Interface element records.
★ ★ ★
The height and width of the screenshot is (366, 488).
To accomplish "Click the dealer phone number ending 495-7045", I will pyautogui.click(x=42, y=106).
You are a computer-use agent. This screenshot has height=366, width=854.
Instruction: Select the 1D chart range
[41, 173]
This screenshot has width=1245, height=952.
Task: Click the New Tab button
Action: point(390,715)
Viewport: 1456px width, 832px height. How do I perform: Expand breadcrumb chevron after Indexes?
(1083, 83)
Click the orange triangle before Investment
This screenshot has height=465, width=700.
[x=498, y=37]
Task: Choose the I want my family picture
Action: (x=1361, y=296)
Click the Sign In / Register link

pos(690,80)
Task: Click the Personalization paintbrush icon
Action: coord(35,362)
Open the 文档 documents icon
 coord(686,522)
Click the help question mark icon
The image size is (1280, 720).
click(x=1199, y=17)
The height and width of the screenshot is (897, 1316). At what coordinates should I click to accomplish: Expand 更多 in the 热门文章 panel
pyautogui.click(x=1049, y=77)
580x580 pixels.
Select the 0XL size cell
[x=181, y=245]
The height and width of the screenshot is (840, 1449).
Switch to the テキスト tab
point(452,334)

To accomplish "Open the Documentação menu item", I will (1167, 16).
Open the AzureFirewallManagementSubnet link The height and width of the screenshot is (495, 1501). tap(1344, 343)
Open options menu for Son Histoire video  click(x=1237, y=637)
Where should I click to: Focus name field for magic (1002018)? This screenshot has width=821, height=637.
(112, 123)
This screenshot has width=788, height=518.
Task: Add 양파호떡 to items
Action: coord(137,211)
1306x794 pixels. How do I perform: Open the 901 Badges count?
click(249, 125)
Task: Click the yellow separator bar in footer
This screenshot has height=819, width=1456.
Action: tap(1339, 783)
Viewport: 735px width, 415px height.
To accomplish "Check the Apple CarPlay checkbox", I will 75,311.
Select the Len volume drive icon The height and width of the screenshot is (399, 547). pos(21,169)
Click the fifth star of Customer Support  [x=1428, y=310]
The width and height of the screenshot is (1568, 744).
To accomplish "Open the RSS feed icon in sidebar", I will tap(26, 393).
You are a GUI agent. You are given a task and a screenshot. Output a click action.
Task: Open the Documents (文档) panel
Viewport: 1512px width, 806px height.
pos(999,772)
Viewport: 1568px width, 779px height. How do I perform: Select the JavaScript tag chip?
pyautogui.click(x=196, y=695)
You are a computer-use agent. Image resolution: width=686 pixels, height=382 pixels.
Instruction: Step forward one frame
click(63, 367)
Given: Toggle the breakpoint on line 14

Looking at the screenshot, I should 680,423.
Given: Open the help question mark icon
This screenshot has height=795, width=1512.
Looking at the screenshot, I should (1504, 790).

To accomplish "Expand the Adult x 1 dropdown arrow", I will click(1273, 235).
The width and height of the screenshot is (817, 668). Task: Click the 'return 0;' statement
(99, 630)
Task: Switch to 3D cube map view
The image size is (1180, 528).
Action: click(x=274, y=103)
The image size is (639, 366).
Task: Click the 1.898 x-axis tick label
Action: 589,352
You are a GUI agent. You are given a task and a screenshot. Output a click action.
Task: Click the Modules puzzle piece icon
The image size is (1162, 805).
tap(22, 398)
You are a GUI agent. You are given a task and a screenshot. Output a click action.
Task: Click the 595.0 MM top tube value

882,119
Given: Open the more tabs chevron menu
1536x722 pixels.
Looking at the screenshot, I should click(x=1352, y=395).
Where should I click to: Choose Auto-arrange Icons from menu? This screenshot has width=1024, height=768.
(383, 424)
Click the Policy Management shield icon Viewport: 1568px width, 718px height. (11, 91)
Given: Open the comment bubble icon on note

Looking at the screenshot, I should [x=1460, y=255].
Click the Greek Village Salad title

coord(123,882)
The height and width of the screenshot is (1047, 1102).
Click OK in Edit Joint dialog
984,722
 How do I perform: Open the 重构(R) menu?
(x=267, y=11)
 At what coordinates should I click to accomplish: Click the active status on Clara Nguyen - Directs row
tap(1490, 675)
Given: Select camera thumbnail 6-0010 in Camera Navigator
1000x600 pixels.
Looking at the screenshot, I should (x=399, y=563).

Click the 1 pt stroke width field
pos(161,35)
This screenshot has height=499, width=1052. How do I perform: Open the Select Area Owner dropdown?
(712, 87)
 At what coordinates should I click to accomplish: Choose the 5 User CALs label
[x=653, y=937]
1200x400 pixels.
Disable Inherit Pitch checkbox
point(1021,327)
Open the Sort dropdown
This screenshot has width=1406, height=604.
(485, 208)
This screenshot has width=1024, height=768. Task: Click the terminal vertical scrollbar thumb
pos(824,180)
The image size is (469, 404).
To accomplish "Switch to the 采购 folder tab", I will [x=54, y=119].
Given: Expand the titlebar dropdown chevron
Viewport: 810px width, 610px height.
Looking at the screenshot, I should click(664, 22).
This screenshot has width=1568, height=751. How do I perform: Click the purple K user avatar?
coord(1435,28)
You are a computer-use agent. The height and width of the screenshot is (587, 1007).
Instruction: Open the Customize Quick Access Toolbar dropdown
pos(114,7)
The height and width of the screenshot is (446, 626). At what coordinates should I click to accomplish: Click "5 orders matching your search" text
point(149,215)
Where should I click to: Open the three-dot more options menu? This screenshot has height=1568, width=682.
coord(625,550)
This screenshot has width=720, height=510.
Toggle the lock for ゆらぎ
★ ★ ★
Your objective.
Give all of the entries again, replacing "How do I perform" with "How do I carry out" everywhere it occurs and leaving everything else unchanged.

Output of the exercise.
The height and width of the screenshot is (366, 488).
To accomplish "Click the dealer phone number ending 495-7045", I will pyautogui.click(x=42, y=106).
You are a computer-use agent. This screenshot has height=366, width=854.
Instruction: Select the 1D chart range
[41, 173]
This screenshot has width=1245, height=952.
Task: Click the New Tab button
Action: point(390,715)
Viewport: 1456px width, 832px height. How do I carry out: Expand breadcrumb chevron after Indexes?
(1083, 83)
Click the orange triangle before Investment
This screenshot has height=465, width=700.
[x=498, y=37]
Task: Choose the I want my family picture
Action: (x=1361, y=296)
Click the Sign In / Register link

pos(690,80)
Task: Click the Personalization paintbrush icon
Action: coord(35,362)
Open the 文档 documents icon
 coord(686,522)
Click the help question mark icon
The image size is (1280, 720).
click(x=1199, y=17)
The height and width of the screenshot is (897, 1316). At what coordinates should I click to accomplish: Expand 更多 in the 热门文章 panel
pyautogui.click(x=1049, y=77)
580x580 pixels.
Select the 0XL size cell
[x=181, y=245]
The height and width of the screenshot is (840, 1449).
Switch to the テキスト tab
point(452,334)

To accomplish "Open the Documentação menu item", I will (1167, 16).
Open the AzureFirewallManagementSubnet link The height and width of the screenshot is (495, 1501). tap(1344, 343)
Open options menu for Son Histoire video  click(x=1237, y=637)
Where should I click to: Focus name field for magic (1002018)? This screenshot has width=821, height=637.
(112, 123)
This screenshot has width=788, height=518.
Task: Add 양파호떡 to items
Action: coord(137,211)
1306x794 pixels. How do I carry out: Open the 901 Badges count?
click(249, 125)
Task: Click the yellow separator bar in footer
This screenshot has height=819, width=1456.
Action: tap(1339, 783)
Viewport: 735px width, 415px height.
To accomplish "Check the Apple CarPlay checkbox", I will 75,311.
Select the Len volume drive icon The height and width of the screenshot is (399, 547). pos(21,169)
Click the fifth star of Customer Support  [x=1428, y=310]
The width and height of the screenshot is (1568, 744).
To accomplish "Open the RSS feed icon in sidebar", I will tap(26, 393).
You are a GUI agent. You are given a task and a screenshot. Output a click action.
Task: Open the Documents (文档) panel
Viewport: 1512px width, 806px height.
pos(999,772)
Viewport: 1568px width, 779px height. How do I carry out: Select the JavaScript tag chip?
pyautogui.click(x=196, y=695)
You are a computer-use agent. Image resolution: width=686 pixels, height=382 pixels.
Instruction: Step forward one frame
click(63, 367)
Given: Toggle the breakpoint on line 14

Looking at the screenshot, I should 680,423.
Given: Open the help question mark icon
This screenshot has height=795, width=1512.
Looking at the screenshot, I should (1504, 790).

To accomplish "Expand the Adult x 1 dropdown arrow", I will click(1273, 235).
The width and height of the screenshot is (817, 668). Task: Click the 'return 0;' statement
(99, 630)
Task: Switch to 3D cube map view
The image size is (1180, 528).
Action: click(x=274, y=103)
The image size is (639, 366).
Task: Click the 1.898 x-axis tick label
Action: 589,352
You are a GUI agent. You are given a task and a screenshot. Output a click action.
Task: Click the Modules puzzle piece icon
The image size is (1162, 805).
tap(22, 398)
You are a GUI agent. You are given a task and a screenshot. Output a click action.
Task: Click the 595.0 MM top tube value

882,119
Given: Open the more tabs chevron menu
1536x722 pixels.
Looking at the screenshot, I should click(x=1352, y=395).
Where should I click to: Choose Auto-arrange Icons from menu? This screenshot has width=1024, height=768.
(383, 424)
Click the Policy Management shield icon Viewport: 1568px width, 718px height. (11, 91)
Given: Open the comment bubble icon on note

Looking at the screenshot, I should [x=1460, y=255].
Click the Greek Village Salad title

coord(123,882)
The height and width of the screenshot is (1047, 1102).
Click OK in Edit Joint dialog
984,722
 How do I carry out: Open the 重构(R) menu?
(x=267, y=11)
 At what coordinates should I click to accomplish: Click the active status on Clara Nguyen - Directs row
tap(1490, 675)
Given: Select camera thumbnail 6-0010 in Camera Navigator
1000x600 pixels.
Looking at the screenshot, I should (x=399, y=563).

Click the 1 pt stroke width field
pos(161,35)
This screenshot has height=499, width=1052. How do I carry out: Open the Select Area Owner dropdown?
(712, 87)
 At what coordinates should I click to accomplish: Choose the 5 User CALs label
[x=653, y=937]
1200x400 pixels.
Disable Inherit Pitch checkbox
point(1021,327)
Open the Sort dropdown
This screenshot has width=1406, height=604.
(485, 208)
This screenshot has width=1024, height=768. Task: Click the terminal vertical scrollbar thumb
pos(824,180)
The image size is (469, 404).
To accomplish "Switch to the 采购 folder tab", I will [x=54, y=119].
Given: Expand the titlebar dropdown chevron
Viewport: 810px width, 610px height.
Looking at the screenshot, I should click(664, 22).
This screenshot has width=1568, height=751. How do I carry out: Click the purple K user avatar?
coord(1435,28)
You are a computer-use agent. The height and width of the screenshot is (587, 1007).
Instruction: Open the Customize Quick Access Toolbar dropdown
pos(114,7)
The height and width of the screenshot is (446, 626). At what coordinates should I click to accomplish: Click "5 orders matching your search" text
point(149,215)
Where should I click to: Open the three-dot more options menu? This screenshot has height=1568, width=682.
coord(625,550)
This screenshot has width=720, height=510.
Toggle the lock for ゆらぎ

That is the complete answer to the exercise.